Qu'aurait pensé Claude Lévi-Strauss de Nuit Debout ?
Pour l'imaginer, voici un extrait du livre De Près et de loin, un long entretien du grand ethnologue avec Didier Éribon.
Claude Lévi-Strauss évoquait dans ce passage mai 68 mais ses propos s'appliquent parfaitement à ce mouvement créé et encadré par l'extrême-gauche qu'est Nuit Debout.
Didier Éribon : Comment avez-vous vécu mai 68 ?
Claude Lévi-Strauss : Je me suis promené dans la Sorbonne occupée. Avec un regard ethnographique. J'ai également participé avec des amis à quelques séances de réflexion. Il y a eu chez moi une ou deux réunions.
D.E. : Mais vous n'avez pas pris position dans le courant des événements ?

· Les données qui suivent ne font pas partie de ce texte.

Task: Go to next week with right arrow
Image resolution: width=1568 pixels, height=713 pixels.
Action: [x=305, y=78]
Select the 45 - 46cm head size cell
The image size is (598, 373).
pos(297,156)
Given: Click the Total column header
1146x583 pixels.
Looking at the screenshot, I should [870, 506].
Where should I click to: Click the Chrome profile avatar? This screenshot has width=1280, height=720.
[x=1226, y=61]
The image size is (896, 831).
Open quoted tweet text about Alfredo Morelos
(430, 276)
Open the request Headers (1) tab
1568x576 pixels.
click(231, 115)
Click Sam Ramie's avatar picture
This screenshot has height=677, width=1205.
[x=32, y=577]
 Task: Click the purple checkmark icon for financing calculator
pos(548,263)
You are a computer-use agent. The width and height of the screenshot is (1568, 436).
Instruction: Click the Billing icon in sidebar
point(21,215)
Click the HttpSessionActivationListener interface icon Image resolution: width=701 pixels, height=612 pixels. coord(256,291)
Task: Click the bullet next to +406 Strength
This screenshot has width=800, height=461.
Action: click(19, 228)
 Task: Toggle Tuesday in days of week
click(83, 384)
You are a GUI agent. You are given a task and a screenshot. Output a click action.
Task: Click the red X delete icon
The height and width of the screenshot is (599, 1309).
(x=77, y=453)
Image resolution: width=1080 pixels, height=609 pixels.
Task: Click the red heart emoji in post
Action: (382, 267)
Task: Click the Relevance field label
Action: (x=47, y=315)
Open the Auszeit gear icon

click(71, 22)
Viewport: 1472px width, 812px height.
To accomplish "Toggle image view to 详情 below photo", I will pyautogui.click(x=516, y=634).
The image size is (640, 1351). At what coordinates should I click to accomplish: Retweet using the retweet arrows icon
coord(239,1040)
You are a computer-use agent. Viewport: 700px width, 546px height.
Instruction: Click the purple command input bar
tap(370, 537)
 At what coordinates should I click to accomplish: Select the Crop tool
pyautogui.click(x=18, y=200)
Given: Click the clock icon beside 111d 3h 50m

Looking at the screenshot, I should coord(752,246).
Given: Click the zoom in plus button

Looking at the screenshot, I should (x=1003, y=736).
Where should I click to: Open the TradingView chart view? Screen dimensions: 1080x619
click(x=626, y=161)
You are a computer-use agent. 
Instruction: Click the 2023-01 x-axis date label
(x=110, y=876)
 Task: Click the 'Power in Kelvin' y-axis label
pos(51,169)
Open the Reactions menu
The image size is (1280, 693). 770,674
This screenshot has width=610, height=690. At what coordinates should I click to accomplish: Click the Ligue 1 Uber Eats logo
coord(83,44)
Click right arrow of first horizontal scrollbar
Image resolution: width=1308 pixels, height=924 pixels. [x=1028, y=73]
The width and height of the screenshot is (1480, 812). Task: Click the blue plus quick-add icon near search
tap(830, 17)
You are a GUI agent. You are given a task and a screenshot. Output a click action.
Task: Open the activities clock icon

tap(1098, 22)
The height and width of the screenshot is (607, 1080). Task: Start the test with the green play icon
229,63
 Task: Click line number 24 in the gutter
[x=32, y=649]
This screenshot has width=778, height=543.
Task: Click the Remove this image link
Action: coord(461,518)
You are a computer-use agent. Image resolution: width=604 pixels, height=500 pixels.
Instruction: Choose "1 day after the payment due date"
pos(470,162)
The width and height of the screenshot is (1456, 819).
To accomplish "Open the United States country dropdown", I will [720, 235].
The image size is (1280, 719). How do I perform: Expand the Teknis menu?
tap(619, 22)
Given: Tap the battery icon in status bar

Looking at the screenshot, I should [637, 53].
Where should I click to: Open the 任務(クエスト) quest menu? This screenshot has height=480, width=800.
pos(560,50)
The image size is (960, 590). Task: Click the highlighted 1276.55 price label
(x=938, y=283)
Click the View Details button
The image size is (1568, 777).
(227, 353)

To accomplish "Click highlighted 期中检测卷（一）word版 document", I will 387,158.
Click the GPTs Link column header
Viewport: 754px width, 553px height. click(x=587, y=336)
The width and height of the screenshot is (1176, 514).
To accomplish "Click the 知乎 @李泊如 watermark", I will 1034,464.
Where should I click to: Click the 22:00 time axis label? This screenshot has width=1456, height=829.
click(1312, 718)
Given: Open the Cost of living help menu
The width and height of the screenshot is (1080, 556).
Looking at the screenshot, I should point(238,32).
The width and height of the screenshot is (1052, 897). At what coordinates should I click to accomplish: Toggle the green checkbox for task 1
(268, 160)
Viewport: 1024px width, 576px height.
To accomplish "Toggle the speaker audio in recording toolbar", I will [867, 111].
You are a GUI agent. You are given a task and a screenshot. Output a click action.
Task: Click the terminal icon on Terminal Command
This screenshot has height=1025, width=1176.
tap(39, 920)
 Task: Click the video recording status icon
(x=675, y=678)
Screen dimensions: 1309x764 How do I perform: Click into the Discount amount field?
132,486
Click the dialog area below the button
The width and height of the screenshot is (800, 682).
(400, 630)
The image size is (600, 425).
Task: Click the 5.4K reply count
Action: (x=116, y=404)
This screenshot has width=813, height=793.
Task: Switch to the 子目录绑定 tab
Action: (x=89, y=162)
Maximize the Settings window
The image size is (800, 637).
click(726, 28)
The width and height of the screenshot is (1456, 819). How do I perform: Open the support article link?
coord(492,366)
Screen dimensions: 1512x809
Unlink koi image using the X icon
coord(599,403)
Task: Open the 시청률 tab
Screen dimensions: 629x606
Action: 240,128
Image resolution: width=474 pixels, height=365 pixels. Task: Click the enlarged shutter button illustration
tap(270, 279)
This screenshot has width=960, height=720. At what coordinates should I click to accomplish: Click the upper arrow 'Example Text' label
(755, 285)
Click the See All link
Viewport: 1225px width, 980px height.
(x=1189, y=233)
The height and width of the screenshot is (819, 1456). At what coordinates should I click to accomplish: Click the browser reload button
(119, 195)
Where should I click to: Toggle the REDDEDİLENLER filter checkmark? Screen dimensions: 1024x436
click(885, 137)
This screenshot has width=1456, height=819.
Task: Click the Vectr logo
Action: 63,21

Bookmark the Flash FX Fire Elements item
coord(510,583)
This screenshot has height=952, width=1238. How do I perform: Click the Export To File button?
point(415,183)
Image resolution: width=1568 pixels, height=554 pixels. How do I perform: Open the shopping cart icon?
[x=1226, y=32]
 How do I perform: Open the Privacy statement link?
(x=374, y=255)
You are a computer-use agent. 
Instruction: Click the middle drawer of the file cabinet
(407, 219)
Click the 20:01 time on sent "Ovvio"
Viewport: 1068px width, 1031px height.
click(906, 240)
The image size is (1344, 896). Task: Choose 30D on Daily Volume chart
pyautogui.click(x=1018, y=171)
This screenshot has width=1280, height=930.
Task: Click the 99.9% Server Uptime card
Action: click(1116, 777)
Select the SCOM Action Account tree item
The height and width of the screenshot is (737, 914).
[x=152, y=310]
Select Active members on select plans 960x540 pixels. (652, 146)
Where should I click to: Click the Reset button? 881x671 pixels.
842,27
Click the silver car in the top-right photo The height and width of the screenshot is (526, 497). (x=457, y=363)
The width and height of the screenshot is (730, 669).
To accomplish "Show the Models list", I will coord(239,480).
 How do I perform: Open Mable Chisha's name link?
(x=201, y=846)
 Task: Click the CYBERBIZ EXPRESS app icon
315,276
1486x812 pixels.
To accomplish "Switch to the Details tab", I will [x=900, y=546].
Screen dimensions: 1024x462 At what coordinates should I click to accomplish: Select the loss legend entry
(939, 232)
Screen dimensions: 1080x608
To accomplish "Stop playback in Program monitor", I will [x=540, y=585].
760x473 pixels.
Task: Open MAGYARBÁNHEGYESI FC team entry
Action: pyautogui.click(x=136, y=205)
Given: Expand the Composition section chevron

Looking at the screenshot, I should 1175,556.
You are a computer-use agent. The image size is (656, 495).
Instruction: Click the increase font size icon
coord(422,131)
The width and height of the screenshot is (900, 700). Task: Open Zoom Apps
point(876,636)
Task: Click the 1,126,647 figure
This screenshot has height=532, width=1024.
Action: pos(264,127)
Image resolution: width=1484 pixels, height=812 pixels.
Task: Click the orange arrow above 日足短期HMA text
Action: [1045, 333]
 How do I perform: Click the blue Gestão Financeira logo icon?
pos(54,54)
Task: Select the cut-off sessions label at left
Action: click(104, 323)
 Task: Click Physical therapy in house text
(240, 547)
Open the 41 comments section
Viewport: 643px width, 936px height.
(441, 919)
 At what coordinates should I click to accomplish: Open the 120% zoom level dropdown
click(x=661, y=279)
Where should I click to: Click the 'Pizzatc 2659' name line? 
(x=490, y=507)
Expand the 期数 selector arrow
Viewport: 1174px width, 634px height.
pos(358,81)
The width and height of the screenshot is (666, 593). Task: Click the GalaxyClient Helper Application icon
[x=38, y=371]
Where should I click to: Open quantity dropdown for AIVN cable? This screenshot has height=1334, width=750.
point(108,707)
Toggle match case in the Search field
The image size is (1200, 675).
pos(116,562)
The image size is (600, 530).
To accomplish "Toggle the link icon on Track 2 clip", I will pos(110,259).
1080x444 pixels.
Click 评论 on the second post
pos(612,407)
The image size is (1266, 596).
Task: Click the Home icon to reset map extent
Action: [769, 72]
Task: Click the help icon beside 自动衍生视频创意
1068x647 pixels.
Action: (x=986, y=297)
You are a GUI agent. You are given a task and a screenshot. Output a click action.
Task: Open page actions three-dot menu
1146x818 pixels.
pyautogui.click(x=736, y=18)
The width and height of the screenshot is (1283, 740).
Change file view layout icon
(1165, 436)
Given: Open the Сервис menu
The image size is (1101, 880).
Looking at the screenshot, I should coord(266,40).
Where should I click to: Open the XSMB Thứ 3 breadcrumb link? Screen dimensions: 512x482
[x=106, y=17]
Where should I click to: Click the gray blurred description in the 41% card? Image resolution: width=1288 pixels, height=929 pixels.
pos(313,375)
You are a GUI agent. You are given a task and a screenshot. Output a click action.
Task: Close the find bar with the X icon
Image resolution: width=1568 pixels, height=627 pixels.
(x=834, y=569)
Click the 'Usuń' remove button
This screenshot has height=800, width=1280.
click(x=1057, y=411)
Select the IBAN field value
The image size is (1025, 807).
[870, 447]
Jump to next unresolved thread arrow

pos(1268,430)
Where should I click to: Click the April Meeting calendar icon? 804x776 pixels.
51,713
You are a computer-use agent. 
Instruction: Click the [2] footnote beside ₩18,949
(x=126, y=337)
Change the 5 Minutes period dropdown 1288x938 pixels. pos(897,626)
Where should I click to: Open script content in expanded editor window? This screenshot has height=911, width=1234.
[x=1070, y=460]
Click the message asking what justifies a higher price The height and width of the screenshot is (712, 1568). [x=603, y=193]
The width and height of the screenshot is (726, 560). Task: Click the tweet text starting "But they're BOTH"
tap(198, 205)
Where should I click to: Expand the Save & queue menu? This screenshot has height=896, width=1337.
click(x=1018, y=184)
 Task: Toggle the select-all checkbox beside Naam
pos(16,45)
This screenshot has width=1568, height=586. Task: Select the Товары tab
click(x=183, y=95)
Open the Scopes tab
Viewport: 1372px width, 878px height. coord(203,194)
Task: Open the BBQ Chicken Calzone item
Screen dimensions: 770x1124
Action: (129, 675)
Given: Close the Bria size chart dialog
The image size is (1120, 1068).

C.L.-S. : Non. Une fois passé le premier moment de curiosité, une fois lassé de quelques drôleries, mai 68 m'a répugné.
D.E. : Pourquoi ?
C.L.-S. : Parce que je n'admets pas qu'on coupe des arbres pour faire des barricades (des arbres, c'est de la vie, ça se respecte), qu'on transforme en poubelles des lieux publics qui sont le bien et la responsabilité de tous, qu'on couvre des bâtiments universitaires ou autres de graffiti. Ni que le travail intellectuel et la gestion des établissements soient paralysés par la logomachie.
D.E. : C'était quand même un moment de bouillonnement, d'innovation, d'imagination... Cet aspect-là aurait dû vous séduire.
C.L.-S. : Je suis désolé de vous décevoir, mais pas du tout. Pour moi, mai 68 a représenté la descente d'une marche supplémentaire dans l'escalier d'une dégradation universitaire commencée depuis longtemps. Déjà au lycée, je me disais que ma génération, y compris moi-même, ne supportait pas la comparaison avec celle de Bergson, Proust, Durkheim au même âge. Je ne crois pas que mai 68 a détruit l'université mais, plutôt, que mai 68 a eu lieu parce que l'université se détruisait.
D.E. : Cette hostilité à mai 68 n’était-elle pas une rupture totale avec vos engagements de jeunesse ? [Durant l'adolescence et au début de sa vie d'adulte, Claude Lévi-Strauss a été un fervent socialiste, passionné par Marx.]
C.L.-S. : Si je veux rechercher les traces de cette rupture, je les trouve beaucoup plus tôt, dans les dernières pages de Tristes Tropiques. Je me souviens m'être évertué à maintenir un lien avec mon passé idéologique et politique. Quand je relis ces pages, il me semble qu'elles sonnent faux. La rupture était consommée depuis longtemps.
Didier Éribon, De Près et de loin, Odile Jacob, 1998 ; rééd. 2001, pages 115-117.